Raw data below:

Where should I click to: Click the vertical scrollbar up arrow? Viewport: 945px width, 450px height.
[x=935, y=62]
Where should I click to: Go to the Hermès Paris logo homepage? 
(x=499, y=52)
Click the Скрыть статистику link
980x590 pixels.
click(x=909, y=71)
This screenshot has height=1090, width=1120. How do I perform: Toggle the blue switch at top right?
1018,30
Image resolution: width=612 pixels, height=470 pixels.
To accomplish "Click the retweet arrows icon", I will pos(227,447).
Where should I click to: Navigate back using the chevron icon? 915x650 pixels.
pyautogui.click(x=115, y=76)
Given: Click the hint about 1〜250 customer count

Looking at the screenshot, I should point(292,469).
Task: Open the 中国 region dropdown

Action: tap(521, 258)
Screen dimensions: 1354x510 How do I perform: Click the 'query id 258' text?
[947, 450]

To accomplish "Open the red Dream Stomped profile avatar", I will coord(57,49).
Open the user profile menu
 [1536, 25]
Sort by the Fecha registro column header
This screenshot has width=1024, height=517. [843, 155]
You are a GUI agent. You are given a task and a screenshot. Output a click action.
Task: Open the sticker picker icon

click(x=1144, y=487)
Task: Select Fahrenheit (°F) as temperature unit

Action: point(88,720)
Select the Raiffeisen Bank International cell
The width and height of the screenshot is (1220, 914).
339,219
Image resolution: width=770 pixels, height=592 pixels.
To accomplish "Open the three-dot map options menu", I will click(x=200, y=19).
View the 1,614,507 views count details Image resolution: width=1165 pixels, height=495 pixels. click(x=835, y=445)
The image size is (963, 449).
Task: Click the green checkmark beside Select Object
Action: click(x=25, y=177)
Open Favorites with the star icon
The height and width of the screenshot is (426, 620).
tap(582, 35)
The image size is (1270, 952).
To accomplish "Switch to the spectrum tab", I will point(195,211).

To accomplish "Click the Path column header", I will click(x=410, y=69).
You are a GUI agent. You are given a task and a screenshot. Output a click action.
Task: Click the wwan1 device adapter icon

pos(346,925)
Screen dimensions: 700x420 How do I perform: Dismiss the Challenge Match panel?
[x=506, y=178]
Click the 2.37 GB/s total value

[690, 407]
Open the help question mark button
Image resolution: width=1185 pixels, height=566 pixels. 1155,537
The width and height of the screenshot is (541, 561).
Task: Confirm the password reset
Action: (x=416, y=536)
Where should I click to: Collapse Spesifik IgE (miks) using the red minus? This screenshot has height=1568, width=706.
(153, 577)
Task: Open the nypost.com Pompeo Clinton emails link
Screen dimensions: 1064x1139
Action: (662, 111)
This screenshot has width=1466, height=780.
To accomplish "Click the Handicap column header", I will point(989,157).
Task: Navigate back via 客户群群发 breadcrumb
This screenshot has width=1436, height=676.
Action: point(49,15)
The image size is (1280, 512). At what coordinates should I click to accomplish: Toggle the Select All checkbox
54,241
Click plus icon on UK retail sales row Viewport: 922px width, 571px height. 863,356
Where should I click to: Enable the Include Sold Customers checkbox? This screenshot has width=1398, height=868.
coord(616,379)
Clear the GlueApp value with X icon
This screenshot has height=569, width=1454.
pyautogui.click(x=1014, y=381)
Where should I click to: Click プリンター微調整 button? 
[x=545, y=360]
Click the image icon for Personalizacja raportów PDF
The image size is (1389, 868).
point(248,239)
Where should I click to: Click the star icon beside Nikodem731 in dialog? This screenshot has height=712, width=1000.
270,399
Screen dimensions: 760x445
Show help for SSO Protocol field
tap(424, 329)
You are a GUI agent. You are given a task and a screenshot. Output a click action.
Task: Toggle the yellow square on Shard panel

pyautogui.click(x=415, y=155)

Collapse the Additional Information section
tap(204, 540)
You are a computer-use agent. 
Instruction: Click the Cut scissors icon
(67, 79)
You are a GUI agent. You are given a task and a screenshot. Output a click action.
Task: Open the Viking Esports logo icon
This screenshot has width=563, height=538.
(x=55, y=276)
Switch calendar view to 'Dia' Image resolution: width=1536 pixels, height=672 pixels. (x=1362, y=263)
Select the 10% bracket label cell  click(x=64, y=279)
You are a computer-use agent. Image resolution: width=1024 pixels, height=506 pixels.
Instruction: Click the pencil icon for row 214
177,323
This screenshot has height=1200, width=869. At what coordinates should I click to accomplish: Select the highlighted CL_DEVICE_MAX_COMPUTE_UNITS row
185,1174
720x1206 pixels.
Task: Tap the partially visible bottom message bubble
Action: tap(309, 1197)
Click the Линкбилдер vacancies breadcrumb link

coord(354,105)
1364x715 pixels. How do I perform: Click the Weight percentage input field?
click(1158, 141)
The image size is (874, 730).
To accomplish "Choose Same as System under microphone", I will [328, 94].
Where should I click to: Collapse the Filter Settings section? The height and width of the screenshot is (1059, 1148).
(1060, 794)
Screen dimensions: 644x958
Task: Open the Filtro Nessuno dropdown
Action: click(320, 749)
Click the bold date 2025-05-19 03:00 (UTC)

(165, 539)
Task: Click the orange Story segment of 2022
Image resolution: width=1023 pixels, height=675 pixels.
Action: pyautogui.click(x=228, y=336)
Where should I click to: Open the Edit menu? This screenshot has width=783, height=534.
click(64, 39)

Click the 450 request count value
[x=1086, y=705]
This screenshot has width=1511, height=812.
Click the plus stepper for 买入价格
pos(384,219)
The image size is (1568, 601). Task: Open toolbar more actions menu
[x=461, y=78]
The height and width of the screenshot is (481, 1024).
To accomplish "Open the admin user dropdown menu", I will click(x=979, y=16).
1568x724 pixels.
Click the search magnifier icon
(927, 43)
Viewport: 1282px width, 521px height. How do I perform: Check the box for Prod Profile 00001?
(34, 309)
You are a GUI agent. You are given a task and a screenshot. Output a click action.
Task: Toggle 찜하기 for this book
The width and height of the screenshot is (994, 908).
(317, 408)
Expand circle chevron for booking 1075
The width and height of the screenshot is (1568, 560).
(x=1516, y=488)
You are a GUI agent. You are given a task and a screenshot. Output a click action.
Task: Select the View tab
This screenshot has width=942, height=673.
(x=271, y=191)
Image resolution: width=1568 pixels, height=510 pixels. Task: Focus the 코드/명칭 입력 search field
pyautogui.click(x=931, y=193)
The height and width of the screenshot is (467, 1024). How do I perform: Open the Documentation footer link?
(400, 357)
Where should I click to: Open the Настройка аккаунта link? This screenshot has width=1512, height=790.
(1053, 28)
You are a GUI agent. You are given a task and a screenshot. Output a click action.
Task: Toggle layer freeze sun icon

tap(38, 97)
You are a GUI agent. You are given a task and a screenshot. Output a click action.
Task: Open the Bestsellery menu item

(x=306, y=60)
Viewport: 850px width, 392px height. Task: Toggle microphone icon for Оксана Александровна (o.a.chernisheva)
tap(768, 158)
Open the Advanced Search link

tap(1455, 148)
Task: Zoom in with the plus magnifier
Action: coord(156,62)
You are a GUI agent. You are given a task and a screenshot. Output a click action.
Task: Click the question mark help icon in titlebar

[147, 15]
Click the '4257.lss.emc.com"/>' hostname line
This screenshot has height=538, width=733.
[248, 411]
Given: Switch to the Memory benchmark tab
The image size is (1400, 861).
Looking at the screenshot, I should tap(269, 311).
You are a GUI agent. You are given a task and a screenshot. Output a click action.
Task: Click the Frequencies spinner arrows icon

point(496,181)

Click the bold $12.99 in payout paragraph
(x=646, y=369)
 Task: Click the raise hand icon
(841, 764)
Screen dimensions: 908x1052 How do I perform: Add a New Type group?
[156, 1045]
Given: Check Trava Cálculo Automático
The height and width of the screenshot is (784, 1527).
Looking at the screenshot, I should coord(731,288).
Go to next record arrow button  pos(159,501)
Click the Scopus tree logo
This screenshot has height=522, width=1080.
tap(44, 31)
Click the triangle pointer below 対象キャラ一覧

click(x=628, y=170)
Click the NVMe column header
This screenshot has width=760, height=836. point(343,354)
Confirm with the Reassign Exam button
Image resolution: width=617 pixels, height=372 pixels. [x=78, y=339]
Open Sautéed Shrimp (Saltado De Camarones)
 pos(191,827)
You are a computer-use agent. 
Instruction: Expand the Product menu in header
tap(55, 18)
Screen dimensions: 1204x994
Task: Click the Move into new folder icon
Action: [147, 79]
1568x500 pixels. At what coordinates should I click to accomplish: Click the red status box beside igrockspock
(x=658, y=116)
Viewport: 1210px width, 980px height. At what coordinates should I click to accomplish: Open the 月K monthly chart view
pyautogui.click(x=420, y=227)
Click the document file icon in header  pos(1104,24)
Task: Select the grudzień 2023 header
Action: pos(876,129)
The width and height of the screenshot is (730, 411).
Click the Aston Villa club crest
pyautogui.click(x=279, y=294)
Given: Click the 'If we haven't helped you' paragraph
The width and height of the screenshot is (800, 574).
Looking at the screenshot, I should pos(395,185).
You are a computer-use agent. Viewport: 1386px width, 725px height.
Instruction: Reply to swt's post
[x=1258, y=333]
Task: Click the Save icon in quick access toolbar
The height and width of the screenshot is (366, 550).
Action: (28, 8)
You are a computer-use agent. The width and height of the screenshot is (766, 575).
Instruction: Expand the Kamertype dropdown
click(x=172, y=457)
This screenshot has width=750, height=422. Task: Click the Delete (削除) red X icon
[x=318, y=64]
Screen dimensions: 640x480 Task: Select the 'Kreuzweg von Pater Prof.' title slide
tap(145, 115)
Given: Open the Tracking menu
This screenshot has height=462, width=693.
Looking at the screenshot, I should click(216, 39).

End of Raw data.

• Exercise requirements:
Give the number of lines above in which the word "will" occurs, with nothing else.

• Written answer:
8